For more detailed usage instructions, notes on the HTTP/SSE implementation, guides on LLM integration, and the protocol specification, please refer to the documentation in the `docs/` directory.

## Examples

See the `examples/` directory for complete working examples, including:
- **`server_basic`**: Demonstrates a simple server using `server.run()`.
- **`server_tasks`**: Demonstrates a server with background tasks (notification scheduler) using `server.run_with_tasks()`.

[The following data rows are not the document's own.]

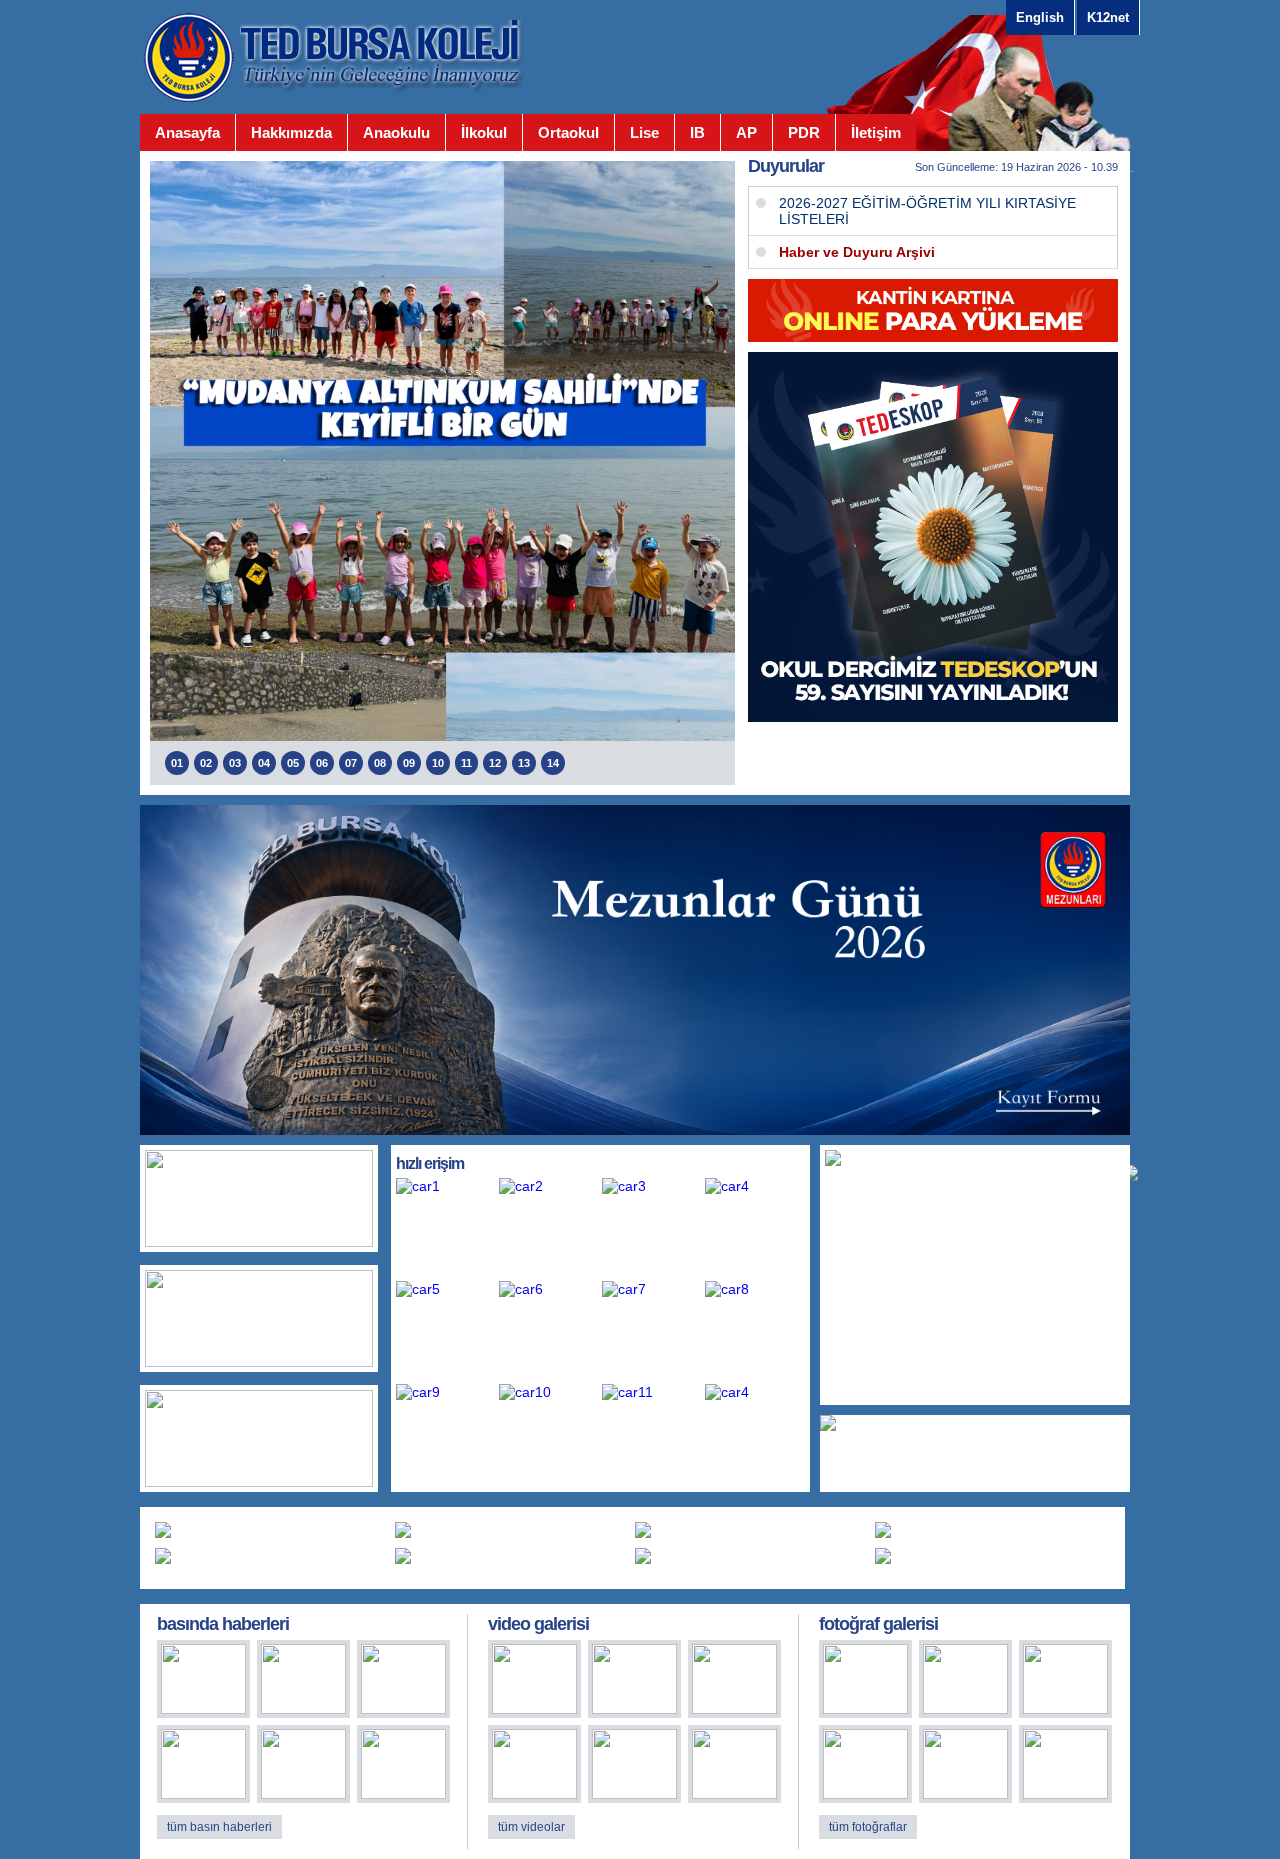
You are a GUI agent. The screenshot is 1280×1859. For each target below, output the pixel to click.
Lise (644, 132)
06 (322, 763)
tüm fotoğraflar (868, 1827)
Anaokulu (396, 132)
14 (553, 763)
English (1040, 17)
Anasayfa (187, 132)
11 (466, 763)
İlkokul (484, 132)
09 (409, 763)
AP (746, 132)
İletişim (876, 132)
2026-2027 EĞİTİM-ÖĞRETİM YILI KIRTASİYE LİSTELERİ (927, 211)
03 (235, 763)
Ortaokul (568, 132)
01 (177, 763)
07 (351, 763)
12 (495, 763)
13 (524, 763)
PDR (804, 132)
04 (264, 763)
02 (206, 763)
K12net (1108, 17)
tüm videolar (531, 1827)
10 (438, 763)
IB (697, 132)
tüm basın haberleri (219, 1827)
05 (293, 763)
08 (380, 763)
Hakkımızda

- **`client`**: A multi-server client using `MultiMCPClient` and an `LLMAgent` to interact with both servers via natural language. Requires an API key (set `ANTHROPIC_API_KEY` in a `.env` file in the project root).
- **`run_all.py`**: A launcher script to easily start `server_basic`, `server_tasks`, and the `client` simultaneously.
- **`notification_listener.py`**: A simple standalone client for receiving push notifications from any compatible server.